=== Section Start ===

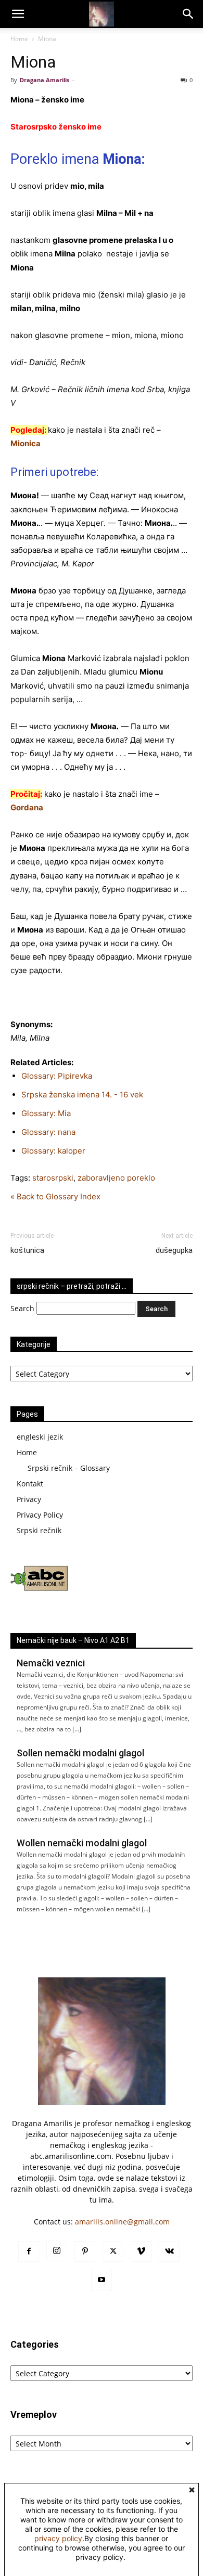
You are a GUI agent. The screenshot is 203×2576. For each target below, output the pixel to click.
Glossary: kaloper (53, 1151)
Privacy (29, 1499)
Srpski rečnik (39, 1530)
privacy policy (58, 2538)
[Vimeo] (141, 2251)
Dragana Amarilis (44, 80)
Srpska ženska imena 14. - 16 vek (82, 1094)
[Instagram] (56, 2251)
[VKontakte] (169, 2251)
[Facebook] (28, 2251)
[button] (17, 14)
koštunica (27, 1250)
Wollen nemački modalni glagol (82, 1842)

=== Section End ===

- _TASK OBJECTIVE_
Start at the line containing "privacy policy (58, 2538)" and return each line up to and including the last line of the material.

- _OUTPUT BELOW_
privacy policy (58, 2538)
[Vimeo] (141, 2251)
Dragana Amarilis (44, 80)
Srpska ženska imena 14. - 16 vek (82, 1094)
[Instagram] (56, 2251)
[VKontakte] (169, 2251)
[Facebook] (28, 2251)
[button] (17, 14)
koštunica (27, 1250)
Wollen nemački modalni glagol (82, 1842)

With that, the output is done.